Glucocorticoid-mediated repression of P450scc mRNA and de novo synthesis in cultured Leydig cells.

The regulation of cholesterol side-chain cleavage enzyme (P450scc) by glucocorticoids was investigated in mouse Leydig cell cultures. We recently demonstrated that P450scc is constitutively synthesized in Leydig cells and that the rate of P450scc synthesis is increased by chronic treatment of the cultures with 8-bromo-cAMP. We now report that glucocorticoids, specifically, decrease the constitutive and cAMP-induced synthesis of P450scc protein as well as the accumulation of P450scc mRNA. The treatment of cultures with as little as 10 nM dexamethasone resulted in a 50-60% decrease in the rate of synthesis of P450scc protein and mRNA content. The glucocorticoid-mediated decrease in P450scc synthesis was prevented when cultures were treated with the antiglucocorticoid RU-486. RU-486 alone had no effect on the rate of protein synthesis.

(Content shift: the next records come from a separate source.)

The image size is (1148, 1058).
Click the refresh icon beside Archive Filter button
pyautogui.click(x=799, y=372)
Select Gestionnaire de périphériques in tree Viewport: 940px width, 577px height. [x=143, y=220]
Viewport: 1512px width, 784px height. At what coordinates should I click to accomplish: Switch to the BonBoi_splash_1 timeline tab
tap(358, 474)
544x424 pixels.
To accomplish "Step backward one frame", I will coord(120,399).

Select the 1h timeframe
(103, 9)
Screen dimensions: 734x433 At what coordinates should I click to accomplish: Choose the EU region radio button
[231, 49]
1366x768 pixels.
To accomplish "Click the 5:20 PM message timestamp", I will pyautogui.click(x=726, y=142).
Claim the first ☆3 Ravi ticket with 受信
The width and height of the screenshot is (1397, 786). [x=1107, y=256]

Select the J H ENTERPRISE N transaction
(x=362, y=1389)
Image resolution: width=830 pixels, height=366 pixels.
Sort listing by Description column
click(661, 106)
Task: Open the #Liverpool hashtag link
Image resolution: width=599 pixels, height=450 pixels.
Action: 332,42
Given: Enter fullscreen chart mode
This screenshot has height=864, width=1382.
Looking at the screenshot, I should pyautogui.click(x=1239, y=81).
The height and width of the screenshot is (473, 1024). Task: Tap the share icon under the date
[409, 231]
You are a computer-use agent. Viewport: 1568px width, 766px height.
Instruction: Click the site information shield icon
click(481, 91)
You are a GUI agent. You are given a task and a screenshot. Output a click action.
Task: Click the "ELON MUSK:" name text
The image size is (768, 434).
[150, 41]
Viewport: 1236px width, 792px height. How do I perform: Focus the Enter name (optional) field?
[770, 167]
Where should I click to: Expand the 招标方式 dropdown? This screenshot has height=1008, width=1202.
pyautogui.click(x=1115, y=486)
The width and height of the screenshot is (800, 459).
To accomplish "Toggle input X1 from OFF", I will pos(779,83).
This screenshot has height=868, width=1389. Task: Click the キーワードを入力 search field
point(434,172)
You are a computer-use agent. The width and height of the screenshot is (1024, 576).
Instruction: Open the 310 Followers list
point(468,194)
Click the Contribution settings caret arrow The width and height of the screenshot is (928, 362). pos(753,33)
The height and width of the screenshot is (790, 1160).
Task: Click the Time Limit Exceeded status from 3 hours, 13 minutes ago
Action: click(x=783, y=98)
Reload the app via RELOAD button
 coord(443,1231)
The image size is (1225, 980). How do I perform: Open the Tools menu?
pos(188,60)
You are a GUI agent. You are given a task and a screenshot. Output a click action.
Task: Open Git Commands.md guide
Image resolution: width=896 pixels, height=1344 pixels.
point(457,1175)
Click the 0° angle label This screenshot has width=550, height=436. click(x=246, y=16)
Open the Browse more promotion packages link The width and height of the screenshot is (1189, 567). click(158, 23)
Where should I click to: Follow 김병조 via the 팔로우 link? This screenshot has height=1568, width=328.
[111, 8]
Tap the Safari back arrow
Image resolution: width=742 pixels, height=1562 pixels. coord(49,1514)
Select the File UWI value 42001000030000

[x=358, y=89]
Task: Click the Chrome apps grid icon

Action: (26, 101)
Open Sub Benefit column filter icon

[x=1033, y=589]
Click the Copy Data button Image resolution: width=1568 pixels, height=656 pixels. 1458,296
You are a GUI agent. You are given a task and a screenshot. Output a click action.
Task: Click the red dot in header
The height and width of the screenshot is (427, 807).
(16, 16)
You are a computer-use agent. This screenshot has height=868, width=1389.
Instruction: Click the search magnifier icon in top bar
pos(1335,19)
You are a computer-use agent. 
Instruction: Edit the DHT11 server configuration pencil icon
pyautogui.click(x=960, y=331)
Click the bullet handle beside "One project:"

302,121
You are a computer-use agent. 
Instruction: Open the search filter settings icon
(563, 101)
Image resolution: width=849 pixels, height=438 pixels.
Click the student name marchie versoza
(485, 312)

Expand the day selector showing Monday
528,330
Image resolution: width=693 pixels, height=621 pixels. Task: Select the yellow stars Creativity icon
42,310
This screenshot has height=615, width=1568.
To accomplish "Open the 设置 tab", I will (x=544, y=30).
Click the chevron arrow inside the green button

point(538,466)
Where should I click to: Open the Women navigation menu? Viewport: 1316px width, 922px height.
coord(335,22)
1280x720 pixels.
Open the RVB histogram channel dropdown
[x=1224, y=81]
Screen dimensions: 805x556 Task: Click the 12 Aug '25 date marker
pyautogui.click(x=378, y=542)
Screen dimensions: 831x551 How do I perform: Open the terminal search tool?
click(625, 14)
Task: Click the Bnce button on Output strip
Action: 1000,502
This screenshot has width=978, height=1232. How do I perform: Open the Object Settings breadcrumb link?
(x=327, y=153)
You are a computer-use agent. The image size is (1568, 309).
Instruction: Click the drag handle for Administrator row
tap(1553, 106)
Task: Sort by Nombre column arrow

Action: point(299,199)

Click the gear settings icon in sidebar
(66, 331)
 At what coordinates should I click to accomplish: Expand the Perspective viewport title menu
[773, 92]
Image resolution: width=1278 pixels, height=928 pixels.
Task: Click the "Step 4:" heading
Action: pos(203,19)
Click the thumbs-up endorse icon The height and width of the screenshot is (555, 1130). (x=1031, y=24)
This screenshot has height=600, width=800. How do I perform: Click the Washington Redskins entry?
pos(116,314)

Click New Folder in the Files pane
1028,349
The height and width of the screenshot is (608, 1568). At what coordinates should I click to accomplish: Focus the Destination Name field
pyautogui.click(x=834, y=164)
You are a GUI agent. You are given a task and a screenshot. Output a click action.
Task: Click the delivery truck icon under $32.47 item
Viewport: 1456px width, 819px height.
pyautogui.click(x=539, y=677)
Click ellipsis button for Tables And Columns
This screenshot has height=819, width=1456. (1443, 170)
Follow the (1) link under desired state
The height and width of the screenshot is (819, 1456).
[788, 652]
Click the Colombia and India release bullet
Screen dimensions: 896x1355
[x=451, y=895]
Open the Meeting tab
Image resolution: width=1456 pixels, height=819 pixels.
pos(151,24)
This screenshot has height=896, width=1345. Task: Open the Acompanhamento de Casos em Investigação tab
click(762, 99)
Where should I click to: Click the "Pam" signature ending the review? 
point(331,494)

The effect was specific for glucocorticoids; corticosterone (100 nM) or cortisol (100 nM) brought about a similar decrease as dexamethasone. Treatment of cultures with the progesterone agonist R5020 (100 nM), testosterone (2 microM), or estradiol (50 nM) had no effect on the rate of specific protein synthesis. The synthesis of iron sulfur protein reductase (ISP-reductase) and F1-ATPase were not affected by dexamethasone, indicating that the effect was specific for P450scc. The amount of P450scc mRNA was decreased 61% by dexamethasone and increased 144% by treatment with 8-bromo-cAMP. These data together with our previous finding on the negative regulation of P450(17 alpha) protein synthesis by testosterone suggest that the steroidogenic P450 enzymes in Leydig cells are negatively regulated by steroid hormones acting via their cognate receptors.